Barristers provide confidence, not merely advocacy / by William Lye

Image generated by Stable Diffusion XL 1.0 (not quite perfect yet. See the 6 fingers!)

This post is inspired by a LinkedIn post I read from Sales Tip titled ‘You are not selling a product. You are selling a feeling’. So, I reflected on what do barristers “sell” or a better way saying it - what do barristers “provide” to their clients?

Big brands like Apple, Nike, McDonald all have one thing in common, they are at the top of their business because they sell emotional benefits - not tangible products, features, not specifications, not services. This reminded me of my favourite marketing guru - Clotaire Rapaille - who spent years breaking the marketing code, for example how to sell coffee to a green tea drinking country like Japan?

If you need a one sentence line, this could be it - “Barristers provide confidence to clients in their legal dispute".

The essence of professional advocacy is to deliver confidence and assurance to clients who are navigating complex, stressful, and often life changing legal situations, not merely providing legal advice and advocacy representation.

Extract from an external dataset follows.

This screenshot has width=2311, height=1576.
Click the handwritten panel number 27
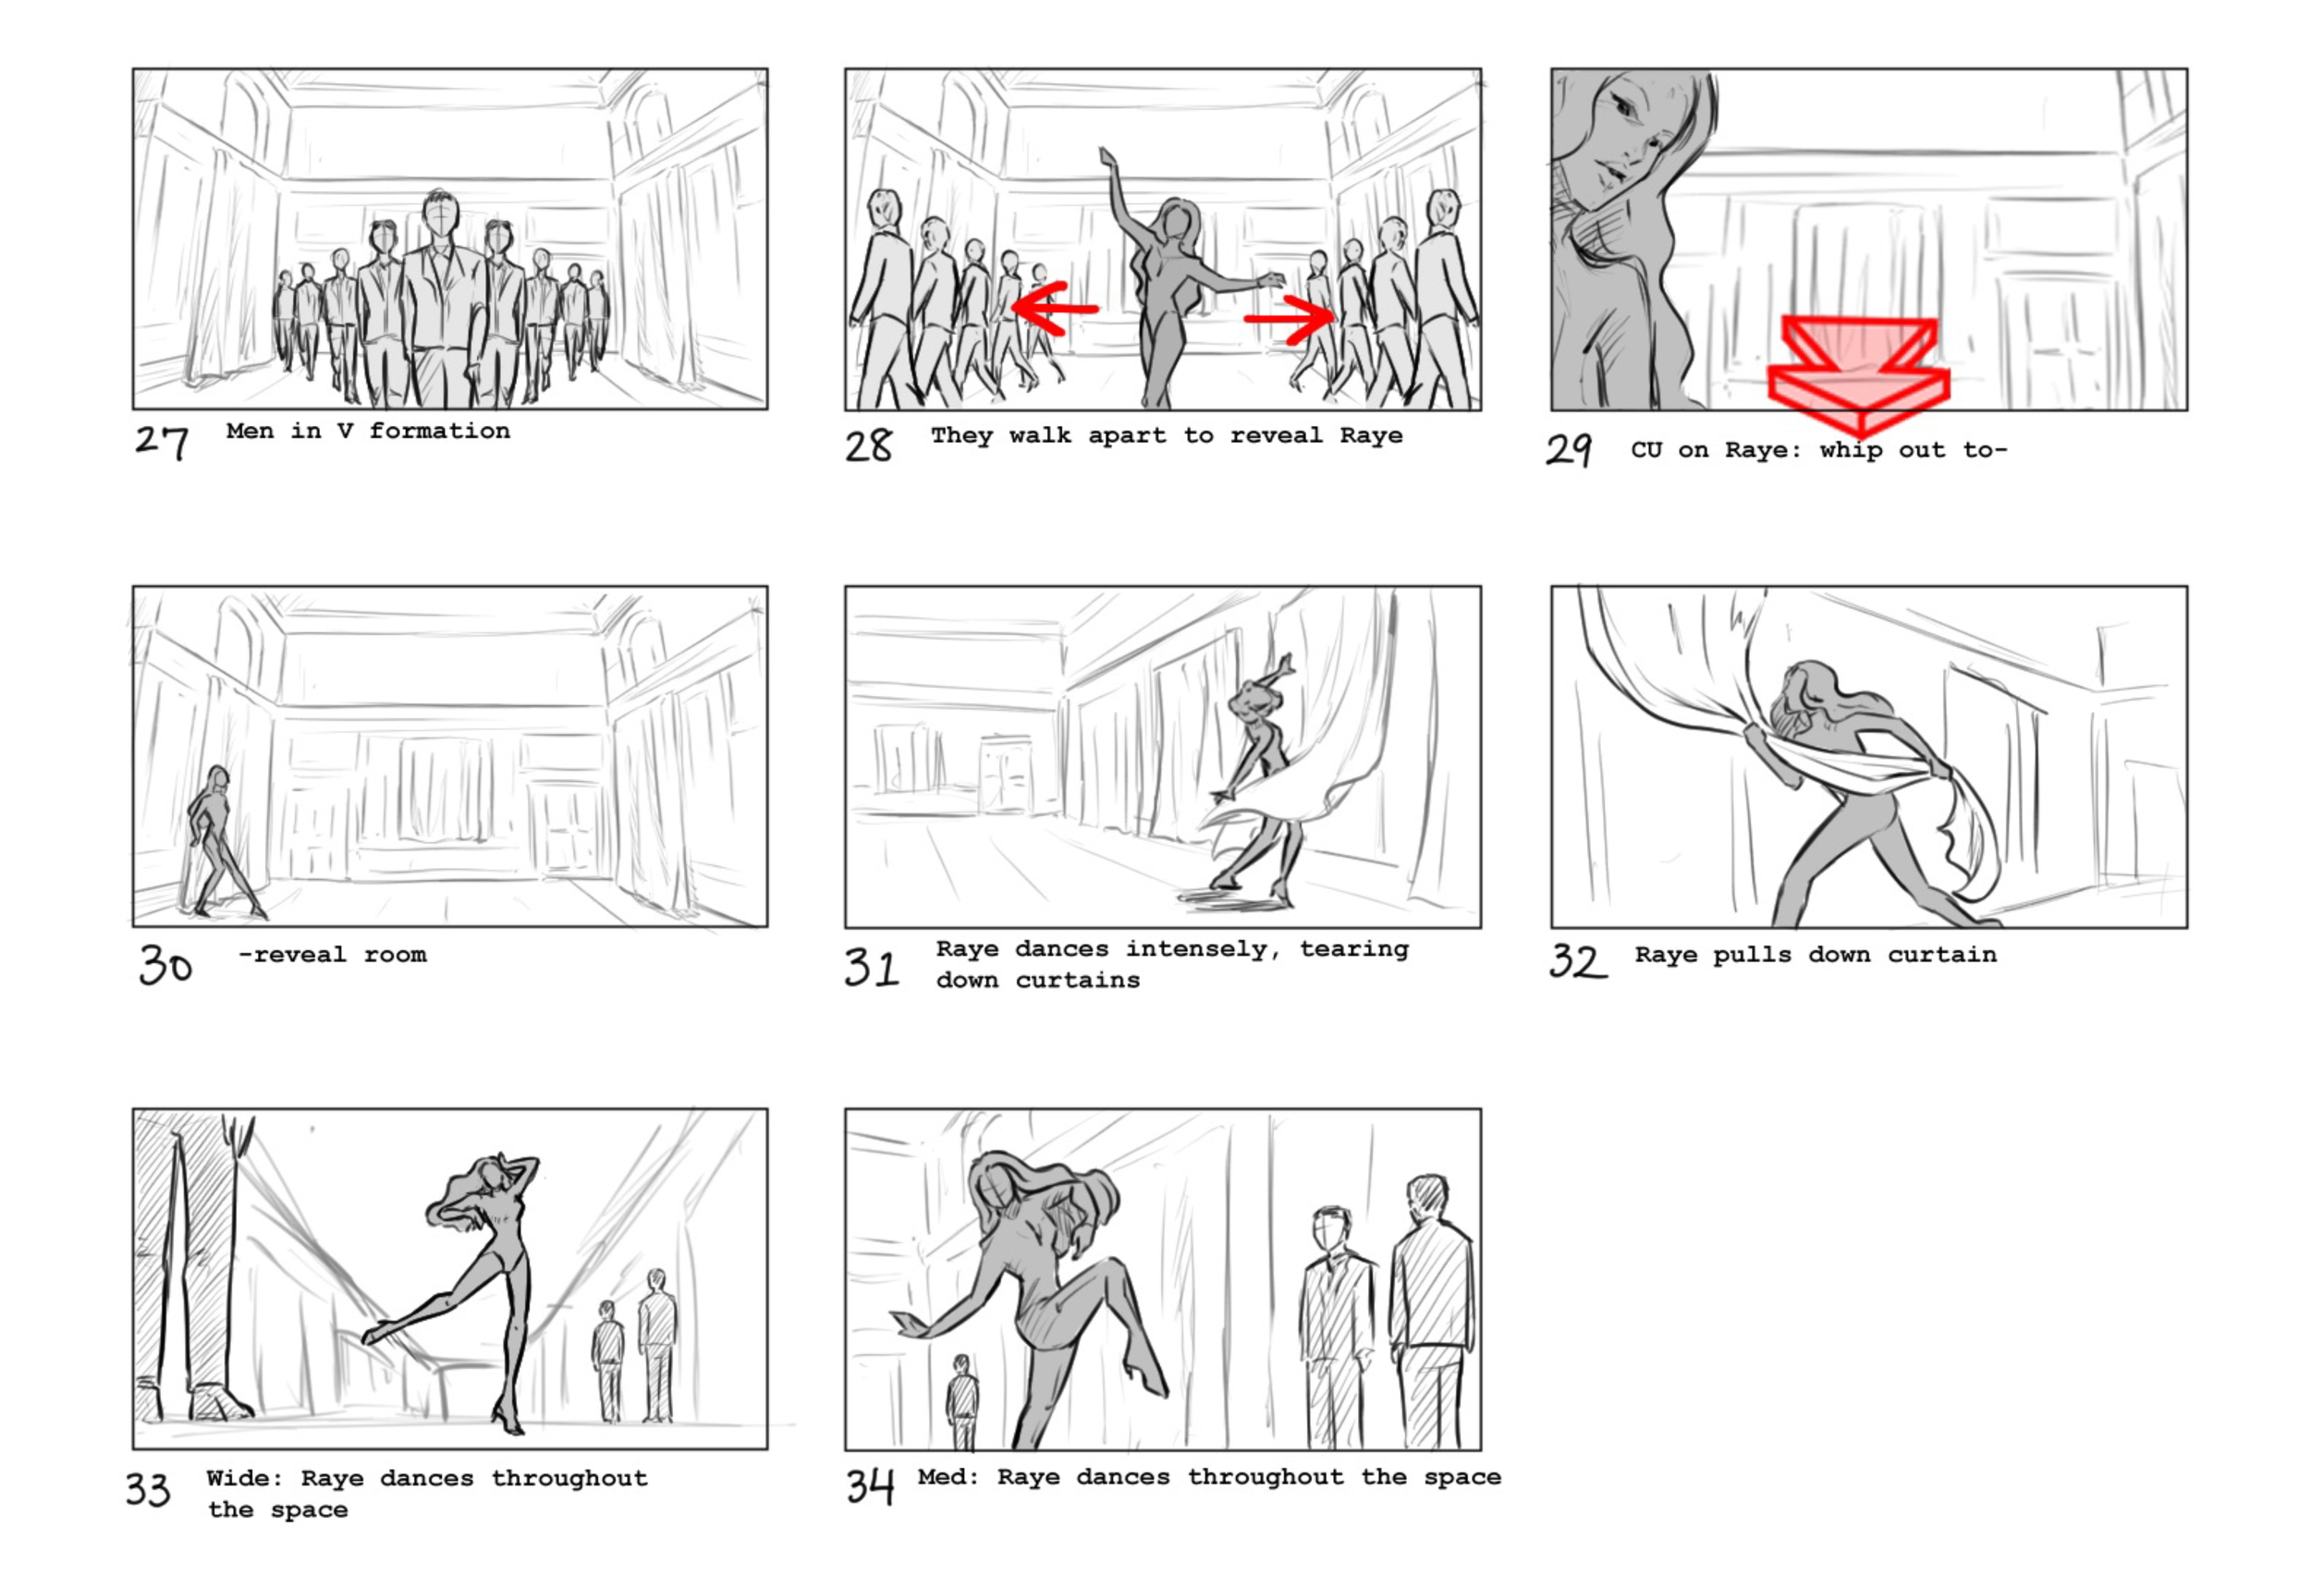[161, 442]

Clients engage barristers because they need someone who can stand between them and a threatening legal situation. The barrister becomes a shield, absorbing the blows by offering protection through expertise and advocacy skills that the client lacks.

In a legal system filled with tradition, courtroom decorum, wigs and gowns, complexity and jargon, barristers provide their clients the ability to make sense of chaos. They transform overwhelming legal problems into understandable pathways forward, reducing anxiety through their barristers’ specialist knowledge and experience.

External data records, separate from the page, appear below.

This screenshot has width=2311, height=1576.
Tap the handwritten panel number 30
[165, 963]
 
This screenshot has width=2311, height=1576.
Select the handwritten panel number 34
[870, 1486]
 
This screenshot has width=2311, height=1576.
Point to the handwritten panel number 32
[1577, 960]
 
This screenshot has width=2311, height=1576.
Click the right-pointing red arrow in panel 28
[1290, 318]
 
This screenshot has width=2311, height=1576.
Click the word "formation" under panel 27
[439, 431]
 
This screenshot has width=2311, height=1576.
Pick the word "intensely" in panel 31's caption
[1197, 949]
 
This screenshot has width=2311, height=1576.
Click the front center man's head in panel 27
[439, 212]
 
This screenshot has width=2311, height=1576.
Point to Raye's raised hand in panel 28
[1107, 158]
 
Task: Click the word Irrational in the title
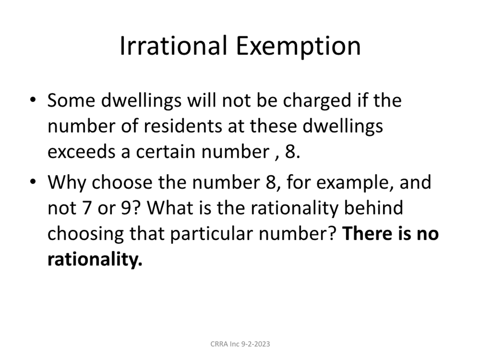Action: pyautogui.click(x=173, y=46)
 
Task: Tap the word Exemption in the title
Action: pyautogui.click(x=298, y=47)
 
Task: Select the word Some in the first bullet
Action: pyautogui.click(x=71, y=100)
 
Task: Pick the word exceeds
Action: pyautogui.click(x=82, y=152)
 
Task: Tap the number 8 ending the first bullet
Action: pyautogui.click(x=290, y=152)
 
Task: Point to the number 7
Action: pyautogui.click(x=87, y=208)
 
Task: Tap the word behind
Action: pyautogui.click(x=374, y=207)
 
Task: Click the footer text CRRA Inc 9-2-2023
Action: pyautogui.click(x=240, y=344)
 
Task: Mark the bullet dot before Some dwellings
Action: pyautogui.click(x=33, y=99)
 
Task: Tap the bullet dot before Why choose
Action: pyautogui.click(x=33, y=181)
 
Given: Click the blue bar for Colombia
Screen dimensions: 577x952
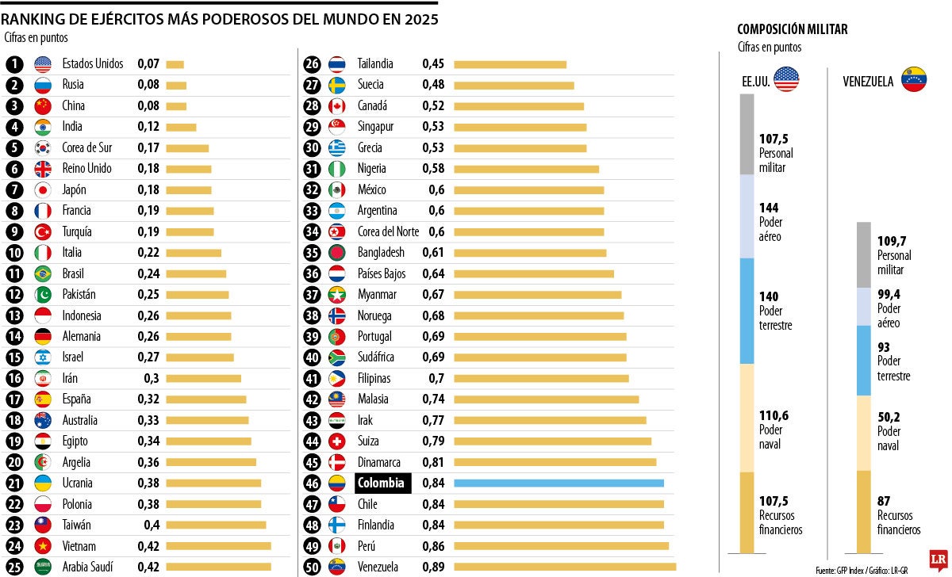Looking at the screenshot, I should (559, 483).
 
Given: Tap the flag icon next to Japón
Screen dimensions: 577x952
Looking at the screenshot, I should (43, 189).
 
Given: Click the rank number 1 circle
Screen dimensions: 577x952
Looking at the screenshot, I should (14, 64).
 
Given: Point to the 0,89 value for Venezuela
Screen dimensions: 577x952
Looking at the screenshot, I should (433, 567).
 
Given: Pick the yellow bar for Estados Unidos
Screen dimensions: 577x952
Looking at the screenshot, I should (175, 64).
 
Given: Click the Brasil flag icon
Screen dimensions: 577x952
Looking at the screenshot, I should (43, 273).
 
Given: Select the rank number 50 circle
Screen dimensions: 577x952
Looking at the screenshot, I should (313, 567).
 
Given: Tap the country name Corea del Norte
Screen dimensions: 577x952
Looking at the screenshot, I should (388, 231).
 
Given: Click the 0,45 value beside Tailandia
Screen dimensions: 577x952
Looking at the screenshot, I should (433, 64).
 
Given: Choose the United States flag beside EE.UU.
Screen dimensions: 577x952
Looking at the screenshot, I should (786, 79).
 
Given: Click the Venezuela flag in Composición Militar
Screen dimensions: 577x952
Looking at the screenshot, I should (914, 79).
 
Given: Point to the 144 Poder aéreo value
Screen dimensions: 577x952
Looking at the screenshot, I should (769, 208).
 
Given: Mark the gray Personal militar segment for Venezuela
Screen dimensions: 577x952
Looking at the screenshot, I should (865, 254).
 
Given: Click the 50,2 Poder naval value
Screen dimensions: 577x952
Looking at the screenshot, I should (889, 417).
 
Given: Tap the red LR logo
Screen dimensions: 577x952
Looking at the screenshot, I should (939, 558).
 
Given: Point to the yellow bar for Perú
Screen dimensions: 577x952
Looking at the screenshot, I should (561, 546).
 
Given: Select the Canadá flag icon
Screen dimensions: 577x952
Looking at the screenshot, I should (336, 106).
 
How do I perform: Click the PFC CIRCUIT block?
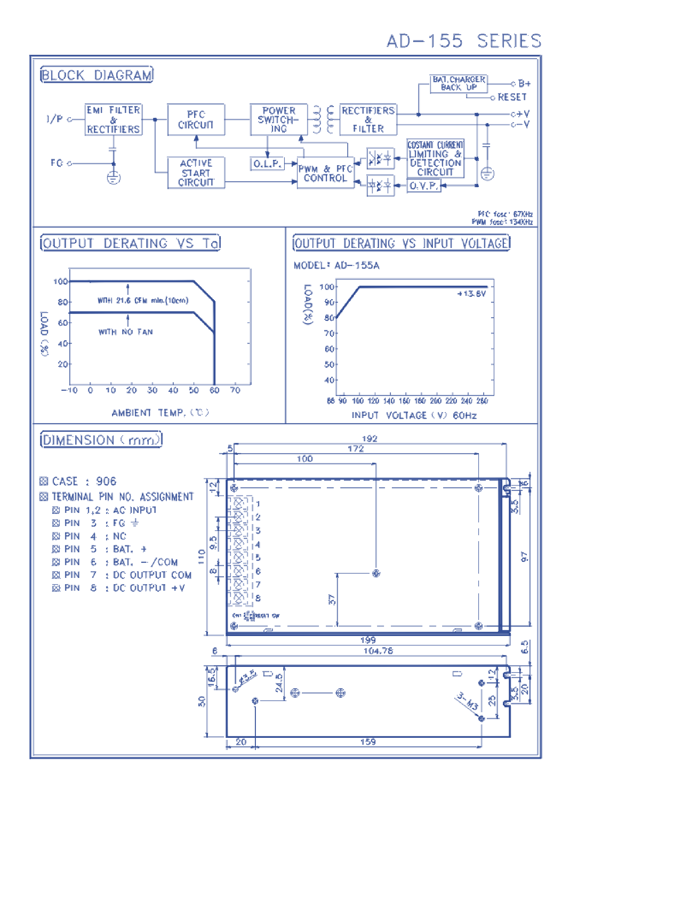[x=196, y=120]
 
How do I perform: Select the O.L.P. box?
[x=267, y=164]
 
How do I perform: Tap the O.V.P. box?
[x=423, y=186]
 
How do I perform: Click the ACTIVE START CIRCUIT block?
[x=196, y=173]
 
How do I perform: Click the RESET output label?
[x=512, y=97]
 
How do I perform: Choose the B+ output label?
[x=524, y=83]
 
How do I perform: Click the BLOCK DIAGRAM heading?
[x=97, y=75]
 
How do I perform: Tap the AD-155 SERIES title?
[x=463, y=41]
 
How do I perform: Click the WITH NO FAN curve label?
[x=125, y=332]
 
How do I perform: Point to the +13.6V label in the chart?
[x=471, y=294]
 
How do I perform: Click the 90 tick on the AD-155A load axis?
[x=329, y=302]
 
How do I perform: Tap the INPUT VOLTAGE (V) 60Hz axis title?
[x=414, y=415]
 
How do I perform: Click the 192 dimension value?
[x=370, y=439]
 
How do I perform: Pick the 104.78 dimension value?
[x=378, y=651]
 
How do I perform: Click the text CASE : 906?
[x=84, y=481]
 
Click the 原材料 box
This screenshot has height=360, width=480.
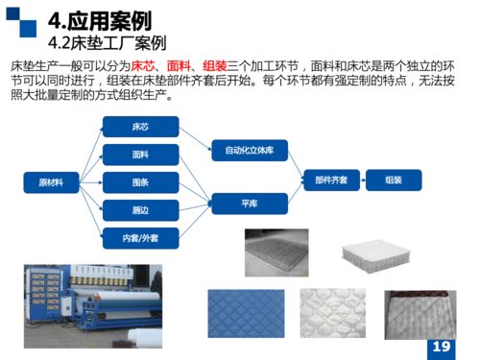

Barristers also provide emotional distance from highly charged situations. Their independencfe allows them to ask difficult questions and deliver hard truths that solicitors, who are managing their client’s expectations, might struggle to communicate.

The key to successfully delivering beyond technical legal competence is to be able to articulate the client’s position clearly, concisely, and convincingly. This involves not just crafting legal argumentation but emotional translation by converting a client’s chaotic and jumbled narrative, often providing instructions under great stress, into a compelling story or case theory that resonates with the judges.

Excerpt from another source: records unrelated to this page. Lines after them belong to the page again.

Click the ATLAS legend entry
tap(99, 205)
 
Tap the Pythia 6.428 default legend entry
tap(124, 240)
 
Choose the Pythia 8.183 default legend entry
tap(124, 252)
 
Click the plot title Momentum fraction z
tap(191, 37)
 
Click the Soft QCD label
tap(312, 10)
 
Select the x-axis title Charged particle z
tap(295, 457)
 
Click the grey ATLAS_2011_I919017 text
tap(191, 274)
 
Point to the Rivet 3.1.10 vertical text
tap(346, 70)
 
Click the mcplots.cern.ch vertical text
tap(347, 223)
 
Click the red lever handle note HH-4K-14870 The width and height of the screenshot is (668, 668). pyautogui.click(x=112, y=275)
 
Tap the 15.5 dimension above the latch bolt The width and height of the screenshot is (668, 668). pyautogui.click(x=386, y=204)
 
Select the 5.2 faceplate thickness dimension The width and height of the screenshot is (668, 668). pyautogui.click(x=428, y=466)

Clients should think of their barristers as strategists and tacticians who have wide networks and professional relationships cultivated over their long career. Such are the skills that represent significant value to clients who do not know where to turn to or who to approach to resolve their legal matters.

There is also a psychological dimension to the work that barristers do. They ultimately provide a kind of “psychological relief” by helping clients navigate their difficult situations, and tempering expectations while providing realistic assessment of possible outcomes. It is really a form of “counselling” to address the emotional needs of clients facing legal challenges.

Barristers are also constantly under pressure and stress. Experience enables barristers to maintain their professional demeanour and conduct in court even when faced with a hostile bench, difficult opponents especially self-represented parties, or challenging clients. Such emotional stability is itselft a service that clients value.

When barristers take on a client’s case, they implicitly acknowledge the legitimacy of their client’s concerns and legal position. This can provide the emotional relieft to those who feel wronged or threatened.

Next time when you engage a barrister for any kind of work, remember that they provide emotional stability in unstable situations, clarity in confusion and chaos, and confidence in the face of uncertainty, making their true service far more valuable than mere legal advice and advocacy in the courtroom (which is a given in most cases).